Осколок звякнул в лоток. Все в операционной услышали этот звук. Маленький. Металлический. Точку.
— Давление 85, — сказал Гоша. — 90. Ритм синусовый. Ты... это сделал.
— Ничего я не сделал, — сказал Иван. — Это было вступление. У него гемоторакс, разбито 2 сегмента лёгкого, межрёберная артерия где-то фонтанит, я её пока пальцем держу, и перикард надо решить, чтобы не было тампонады потом. Работаем. Кто устал — меняйтесь, я никого не держу.
Никто не поменялся. Ни через 1 час, ни через 2.

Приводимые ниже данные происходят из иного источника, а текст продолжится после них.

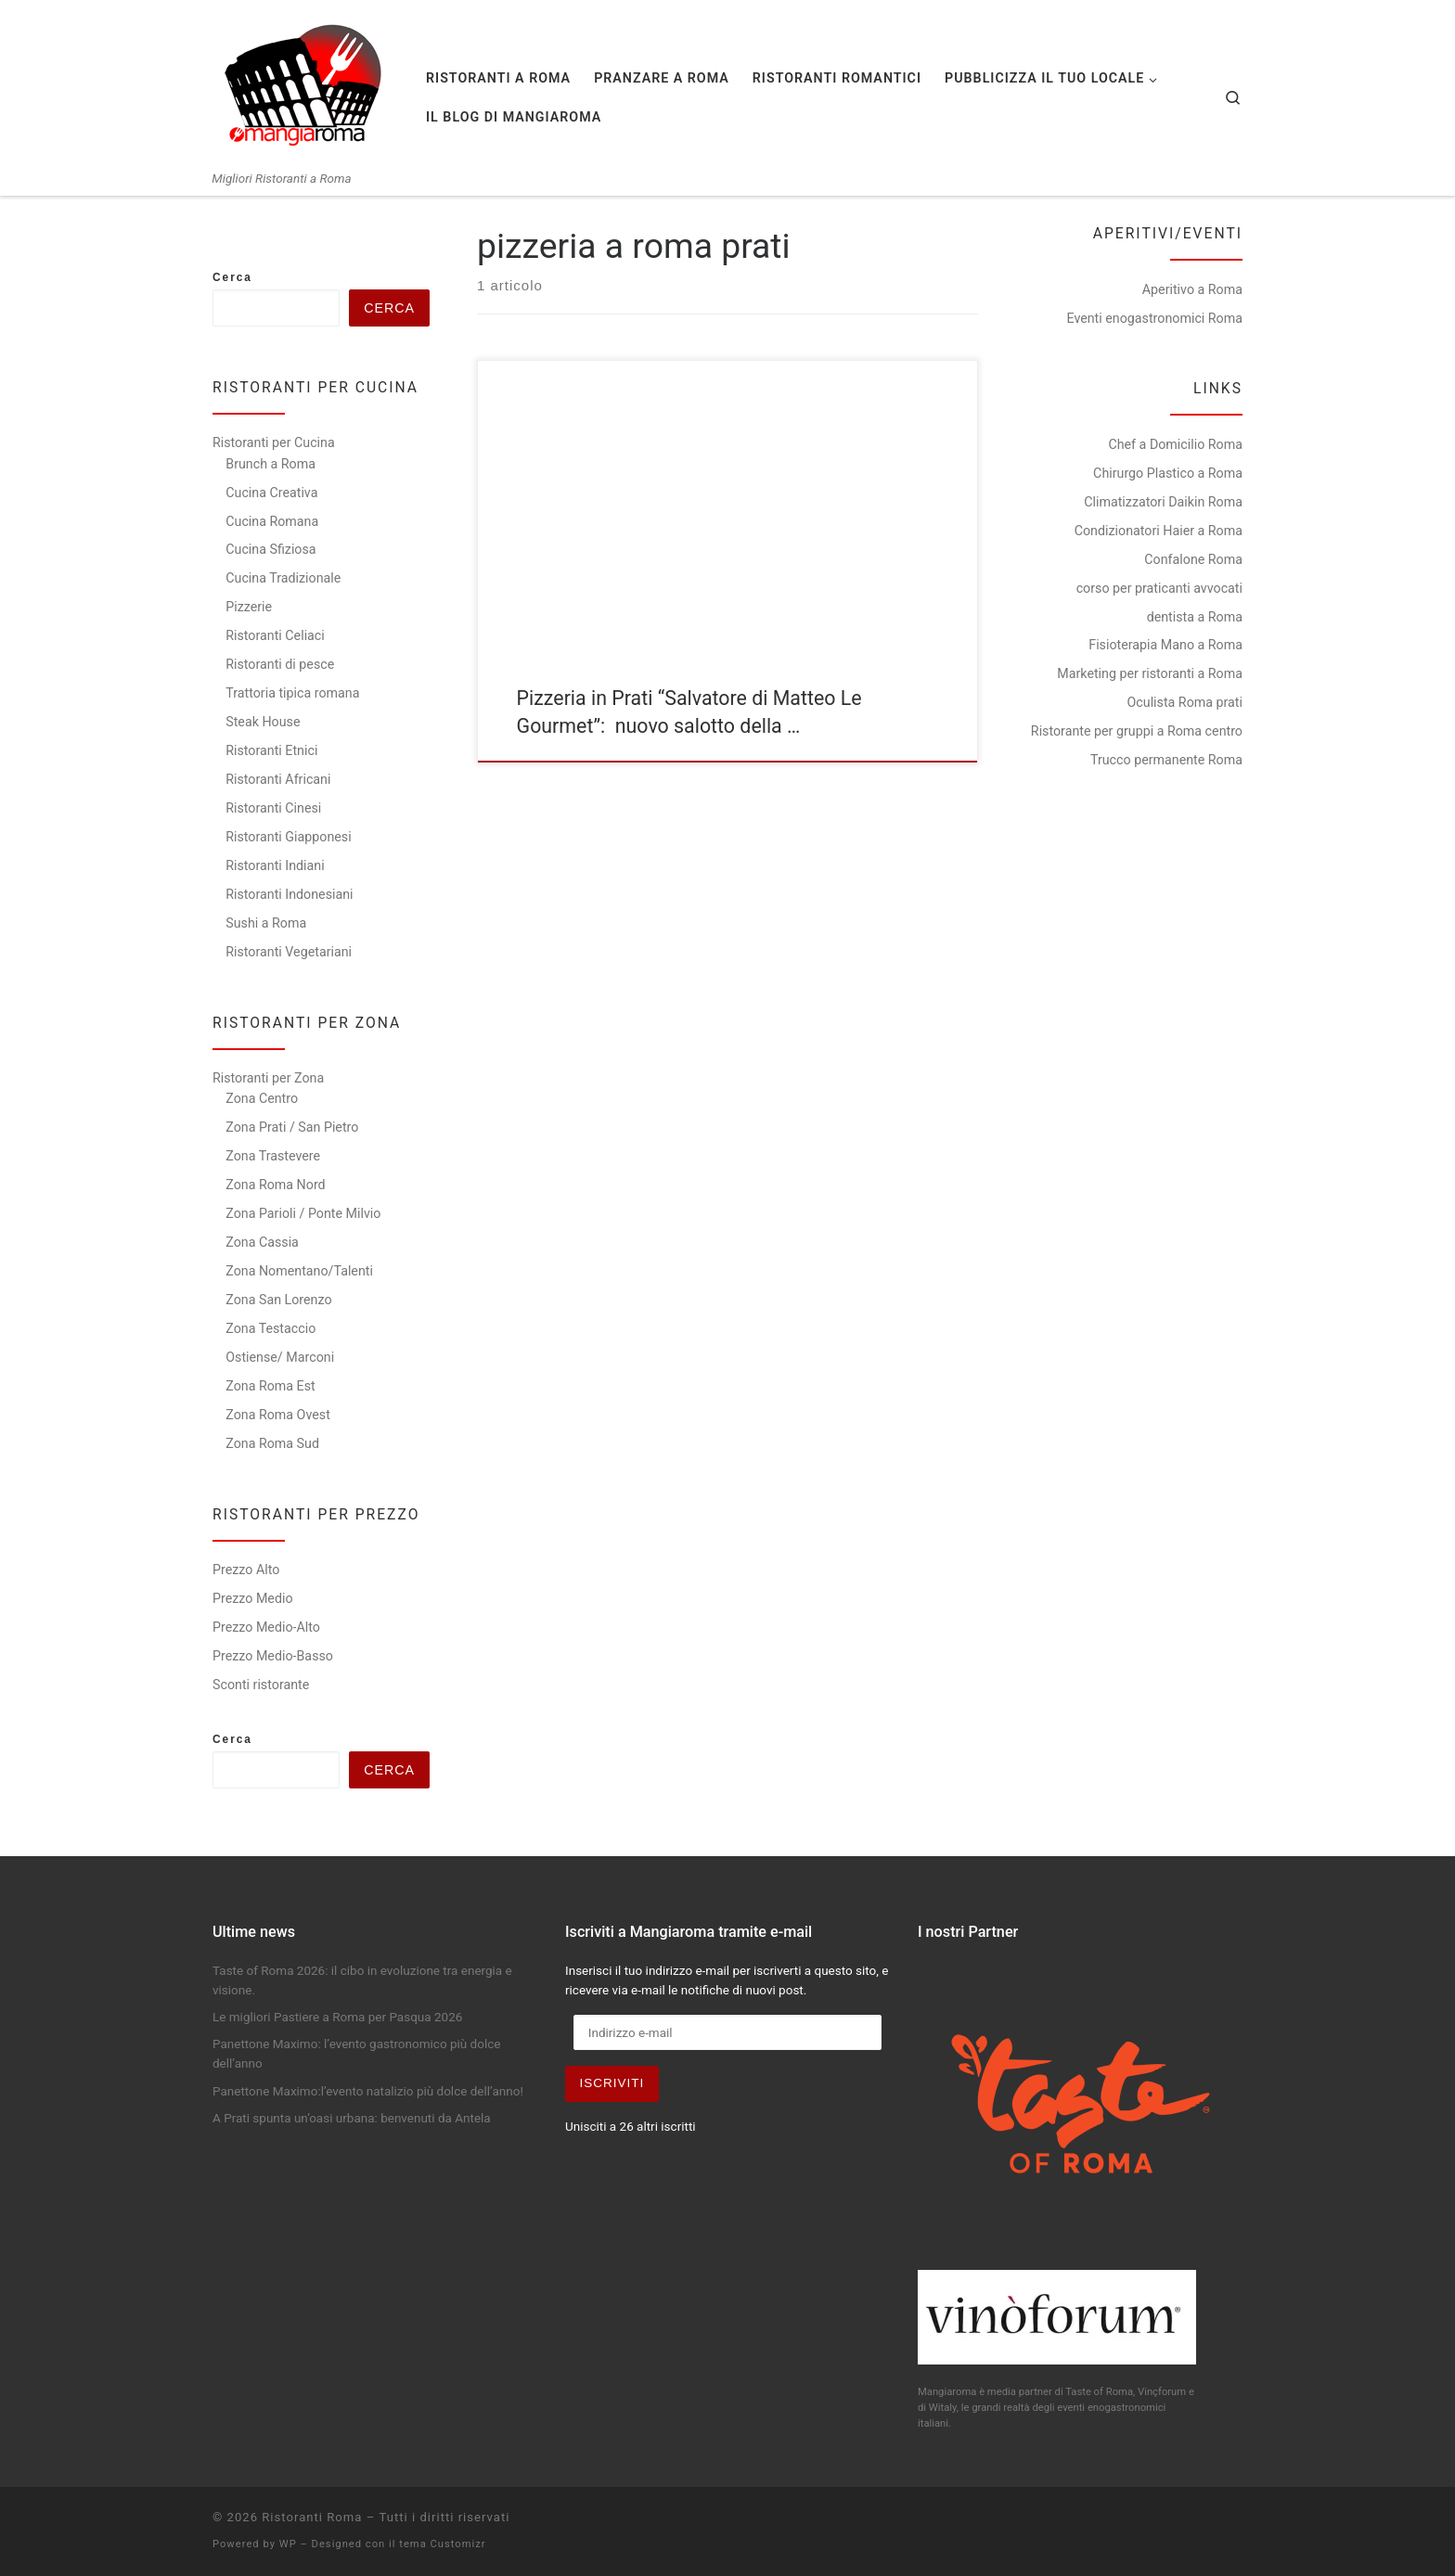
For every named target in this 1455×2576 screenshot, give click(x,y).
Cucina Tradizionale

Часов в операционной не было слышно — было слышно другое: как расходуются вещи. Как пустеют и падают в таз флаконы. Как сестричка у столика вскрывает упаковки со стерильными салфетками — сухой рвущийся звук, раз за разом, снова и снова, — и как растёт на её стойке столбик пустых обёрток. Как Гоша меняет мешки с кровью — 4-я доза, 6-я, 8-я, — и как за дверью, в коридоре, кто-то бегом несёт из отделения переливания ещё, и слышен топот, и сдавленный голос: "В 3-ю, в 3-ю, живее". Как 2 раза взвыла и стихла сирена под окнами — приёмный покой жил своей ночью, туда везли других, и чьи-то каталки грохотали мимо дверей, и чей-то женский голос кричал в коридоре: "Пустите меня к нему, пустите", — и его уводили, и он затихал за поворотом.

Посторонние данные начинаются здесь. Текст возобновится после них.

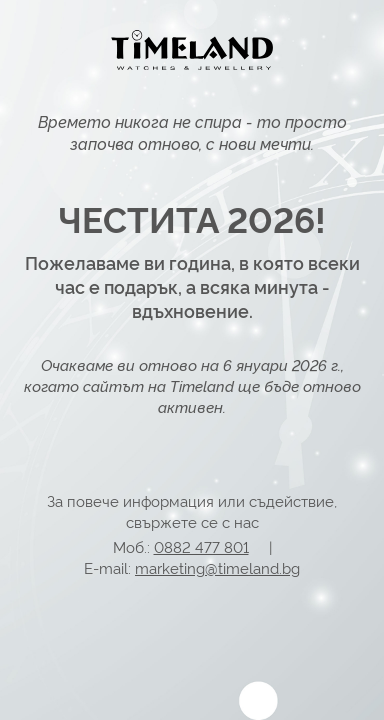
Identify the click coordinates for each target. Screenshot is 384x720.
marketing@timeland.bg (217, 567)
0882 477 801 (201, 546)
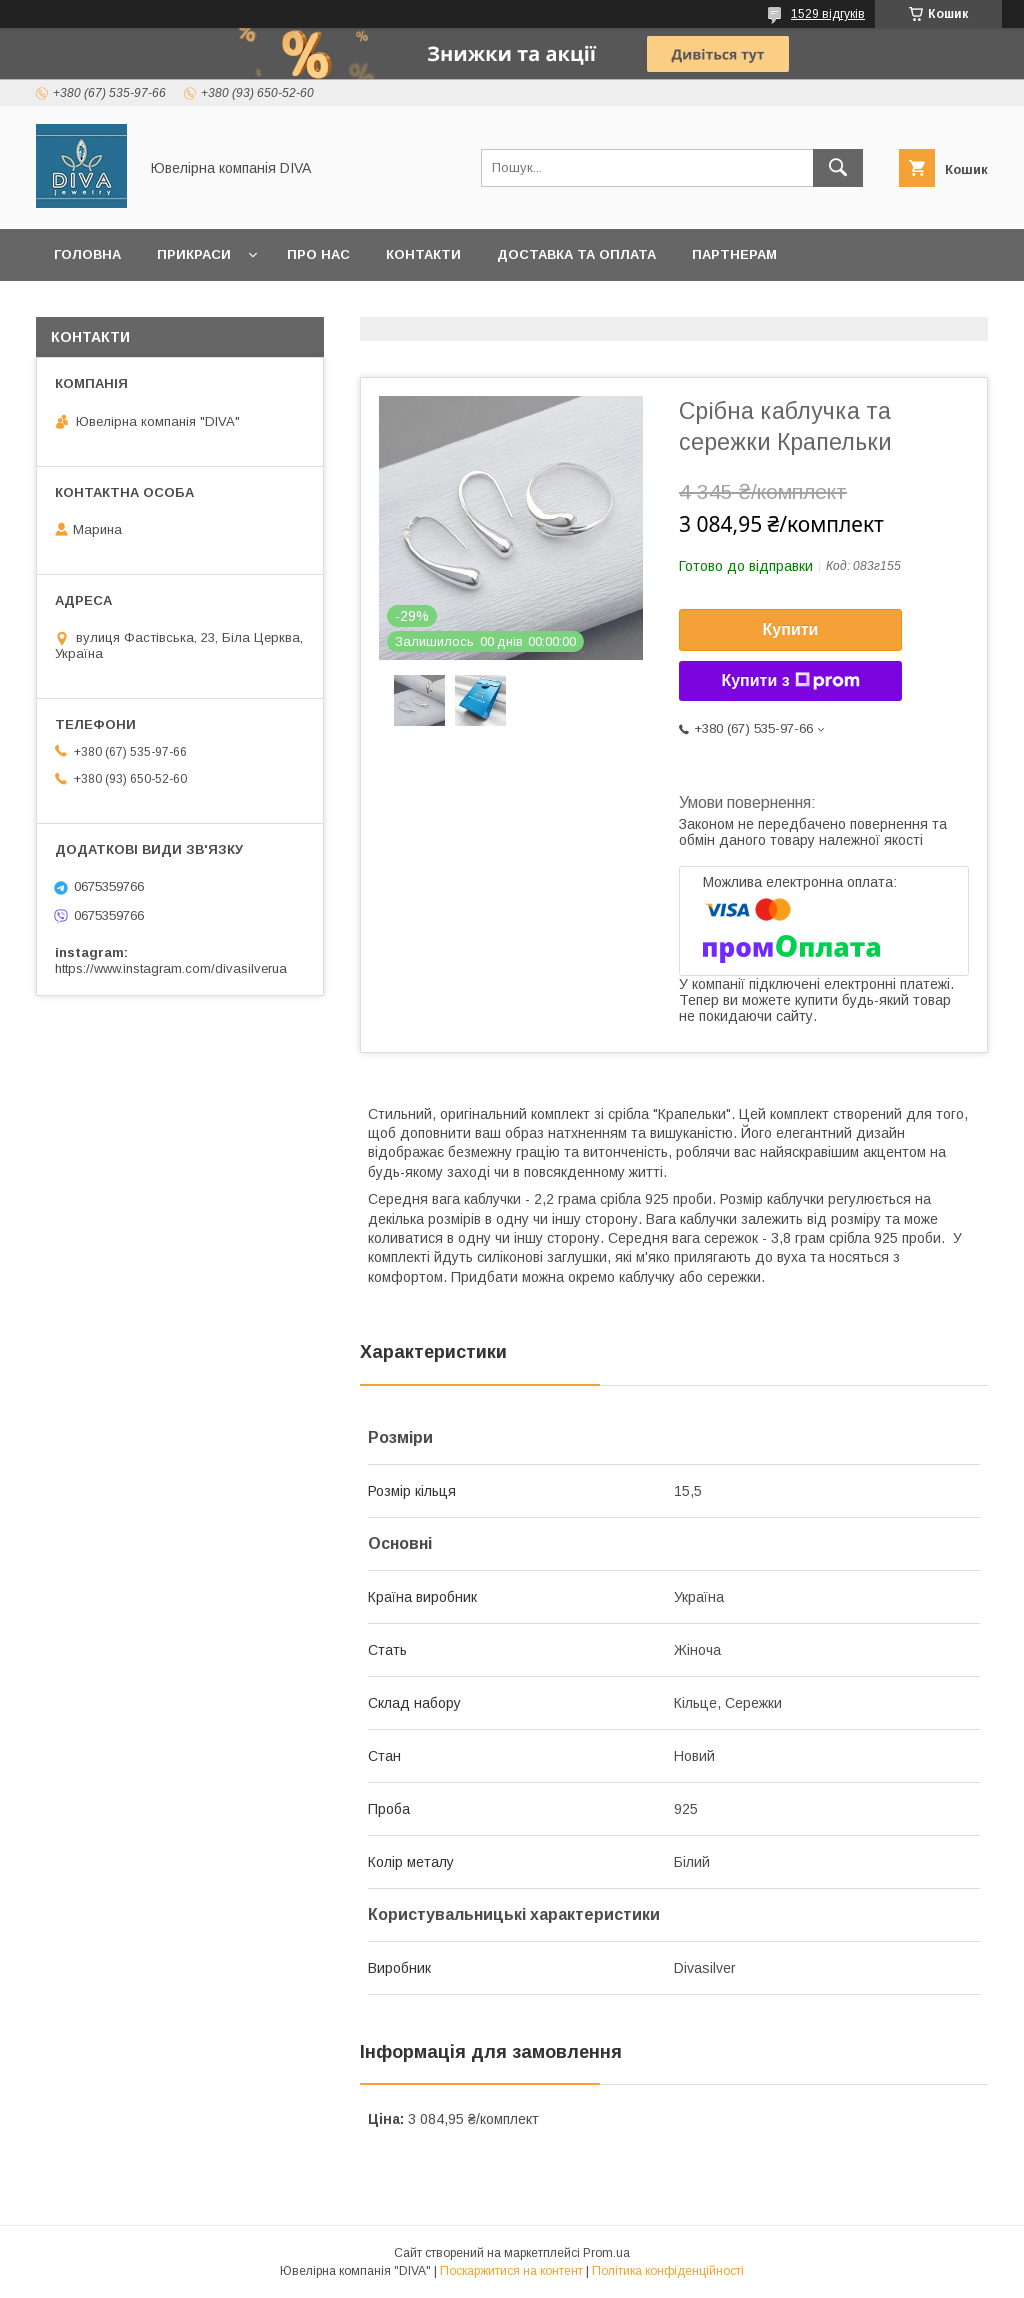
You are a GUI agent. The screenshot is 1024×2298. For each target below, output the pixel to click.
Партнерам (734, 254)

А внутри 3-й операционной стояла своя тишина — рабочая, плотная, сухая. Воздух под бестеневой лампой был горячий и неподвижный, свет бил в рану белым, без единой тени, и в этом свете руки Ивана делали то, чего эти руки, по всем законам травматологии, делать не могли.
Потому что руки сдавали.
Это стало заметно на 3-м часу. Левая кисть, та, где 2 пальца не разгибались, начала подрагивать на длинных швах — мелко, в самой глубине, как дрожит перетянутая струна. Иван стал делать паузы: на 2 секунды опускал кисть ниже раны, встряхивал — коротким, привычным, явно очень старым движением, — и продолжал. Потом паузы стали чаще. Потом он 1 раз промахнулся вколом на подвязке межрёберной артерии — на 1 миллиметр, тут же поправился, но Зина увидела и подняла на него глаза поверх маски.
— Шрамы, — сказал он, не дожидаясь вопроса. Голос остался ровным, только слова стали короче, экономнее. — Сухожилия шиты-перешиты. Через 4 часа непрерывной работы они начинают... спорить. Ничего. Договоримся. Иглодержатель перезаряди.
— Где вас так? — спросил Гоша тихо. — Руки. Где?
Пауза. Игла прошла стежок. Ещё стежок.
— Медпункт разбомбило, — сказал Иван. — Прямым попаданием. Плита перекрытия легла на стол, на котором я работал. Кисти были под ней.
— А... пациент? Который на столе?
Стежок. Ещё стежок. Узел. Зина срезала нить.
— Пациентов было 28, — сказал Иван. — Отсос сюда. Промываем полость.
Больше в операционной вопросов не задавали. Но что-то изменилось в том, как ему подавали инструменты: Зина стала вкладывать иглодержатель в его ладонь чуть глубже, разворачивая под его нерабочие пальцы, подстраиваясь, — и он это заметил, и коротко посмотрел на неё, и она коротко посмотрела на него, и они вернулись в рану.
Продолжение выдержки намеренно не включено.